The bombast of the party’s campaign, all dire warnings and egotistical walkabouts, was shipwrecked on the calm, local concerns of voters who are far less impressed by emotional appeals than Farage & Co. assumed.
Reform UK is, I suggest, an expression of the ongoing identity crisis through which England is stumbling.
The death of Elizabeth II was always going to have far-reaching implications in a culture that prefers its tone to be set from on high. The old queen managed, authentically or not, to embody the ‘Keep Calm & Carry On’ fantasy of self-regard that smothered regional identities in England and kept dissenting voices politely hushed.
The emotional incontinence of her surviving family reflects a truer picture of England in the 21st Century: a place that is stripped of purpose since the world turned against its imperial history.
Pomp just looks tawdry in reduced circumstances, and, by God, are circumstances reducing alarmingly quickly.
As Andrew Windsor Mountbatten’s titles and privileges were stripped from him and hurled on to the fire that is engulfing everything he believes in, England changed forever.

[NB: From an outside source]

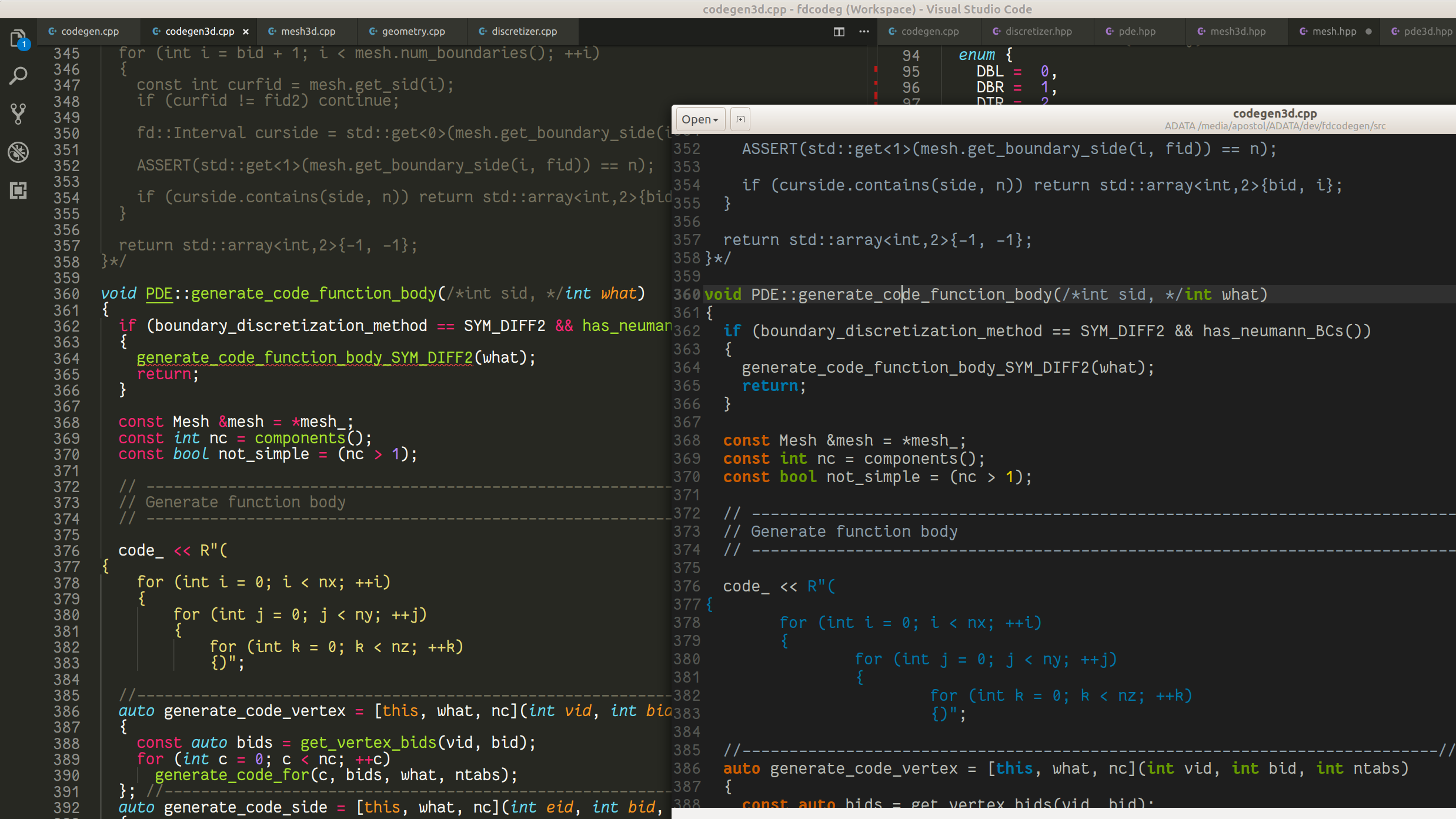
Task: Select the pde.hpp tab
Action: (x=1136, y=32)
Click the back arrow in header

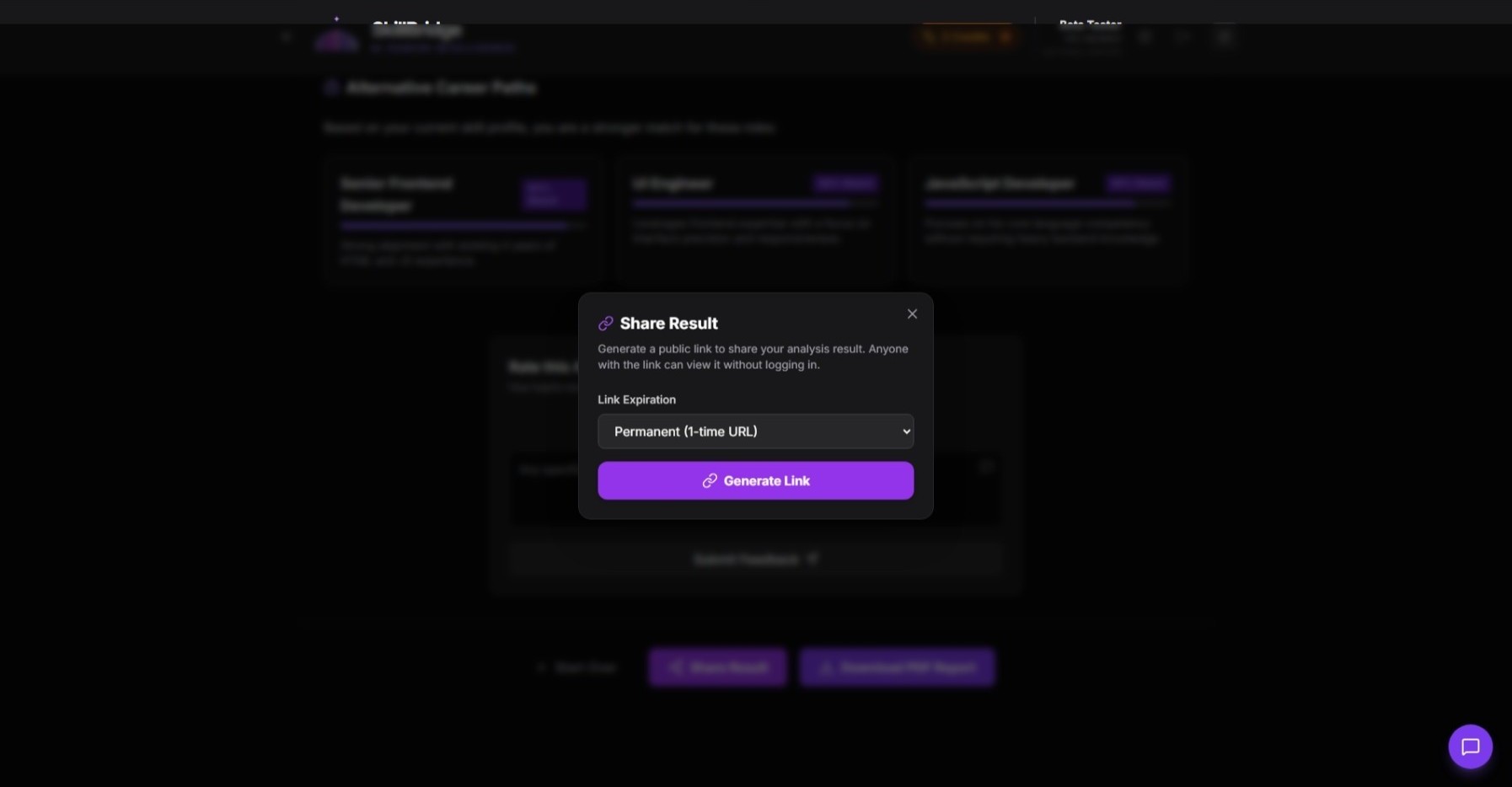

If a prince can cease to be a prince, then so can a king, and if a king reigns subject to public approval, then he doesn’t rule at all. But there is no revolutionary tradition in English society, its rebels bimble around in the laughable incompetence of ‘Your Party’ (and you’ll cry if you want to), or the middle-class niceties of the Greens.
Ferocious
The ferocious element of society is traditionally loyal to the Crown, the flag, and the armed forces. Now, with the king unpopular and his wider family held up to disgust and ridicule, that trifecta has been destabilised.
If royalty ever had a purpose, it was to enforce a peculiar form of radicalised politeness over its supporters. Now that the inscrutable, white gloved tyranny of ‘Yes Ma’am’ toadying to Queen Elizabeth has been abandoned, England is left to worship its flags and armed forces as crudely as it wishes.
A monarchy that abandons its monarch is in search of a dictator, and the fondness of many supposed patriots for Donald Trump suggests that they aren’t too fussy about who it is. A big, parent-shaped hole has appeared in their lives, and they want it filling pronto.
Culture in Wales is largely communitarian rather than hierarchical. The nonconformist origins of much that we recognise as distinctly Welsh social characteristics militates against grandeur in our public life.
There is a large minority who enjoy sparkly hats and hastily-invented investiture ceremonies, but they are outliers in a nation that actively distrusts class as a categorisation.
Existential crisis
Everything from the royal family to the Church of England, to the Labour Party, the Conservative Party and the BBC is in existential crisis over the border. None of the institutions that have traditionally sought to embody the values of England now command respect amongst the populace.
Further chaos is inevitable as a result.
How much of that hysteria we permit to bleed over the border into Cymru is a matter for us to consider seriously.
The fate of ‘Welsh’ Labour reflects a failure to stand apart from its English masters and promote the communitarian values upon which it was founded.
In Caerphilly, voters opted for modesty, calmness, and decency; for politics that focussed on tangible issues that could be addressed practically. This week, Lindsay Whittle MS is campaigning to prevent traffic problems being exacerbated by a new McDonalds in his constituency. His former opponent, Llyr Powell, is on X talking about ‘globalism’, ‘green madness’ and ‘DEI hires.’
England was never the calm, stoic place it presents in the movies. Its culture is dependent on enforcement from the top, instead of consensus from the bottom. That is inherently unstable and the choppy waters of 21st century life have splintered its hull irrevocably.
As the wreckage floats towards us, we should steer away. It is vulnerable to pirates.